Muy desolada e inquieta, regresó a su cámara, sin oír ni ver el suave reproche del Trasgo, que le decía:
—Ardid, Ardid, hay muchas cosas que, al parecer, morirás sin comprender. En verdad que los humanos sois una rara especie, y no pasa día sin que me deis motivo de admiración y asombro.
3
Algunos días más tarde, impaciente la Reina por la ausencia de Gudú, envió el último de los emisarios a los Desfiladeros. Y se decía: «Cuando Gudú vuelva, y se case con esta criatura, las cosas tomarán un cariz más sensato, y este viento de locura e insensatez que a todos nos trastorna desde que ella y su séquito llegaron, desaparecerá por donde vino».
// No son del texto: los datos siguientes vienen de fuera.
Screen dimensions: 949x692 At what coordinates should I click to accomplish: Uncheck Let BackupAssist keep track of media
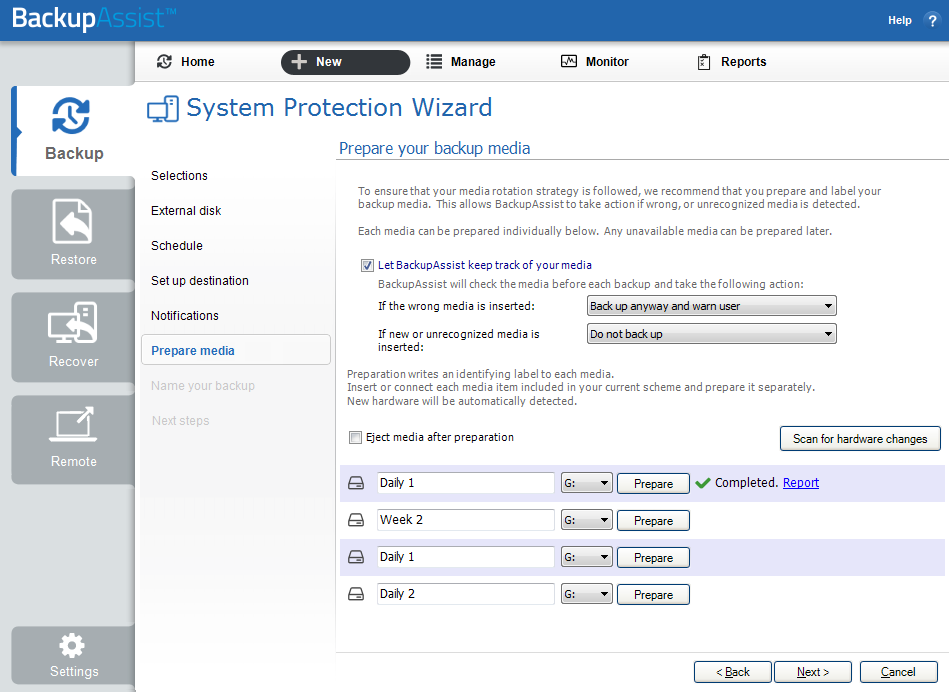click(367, 265)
Aquella tarde, antes de retirarse a descansar, llamó a la Princesa Tontina, y una vez a solas, con mucha dulzura -toda la dulzura de que era capaz, y a fe que bien sabía aparentarla si le convenía- la hizo sentar en el mismo escabel donde siempre se sentara Gudú para hablar con ella. Y mirando los transparentes ojos de Tontina, dijo:
—Querida niña... -y comprobó que la llamaba como a ella la llamaban el Trasgo y su anciano Maestro: y esto le produjo una emoción remota y muy cálida, de suerte que rectificó rápidamente-, querida Princesa, quisiera preguntarte qué es lo que hacéis en ese árbol plantado en mitad de lo que fue antaño mi jardín.
—Es muy sencillo -dijo Tontina, con evidentes muestras de hallarse pensando en otras cosas. Disimuló finamente un bostezo, pues la habían arrancado del sueño, y añadió-: es el Árbol de los Juegos.
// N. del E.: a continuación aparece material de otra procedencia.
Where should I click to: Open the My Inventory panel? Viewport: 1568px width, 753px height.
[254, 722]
—¿Y qué clase de árbol es ése?
Ardid, intrigada, empezaba a temer que un viento de brujería invadía lentamente el Castillo. Y si bien ella menos que nadie podía reprochar tales cosas a la Princesa, si de ello se trataba, estaba decidida a cortarlo prestamente de raíz.
—Es muy sencillo -repitió Tontina, cuyos párpados se cerraban suavemente-. Es de la clase de los Árboles de los Juegos.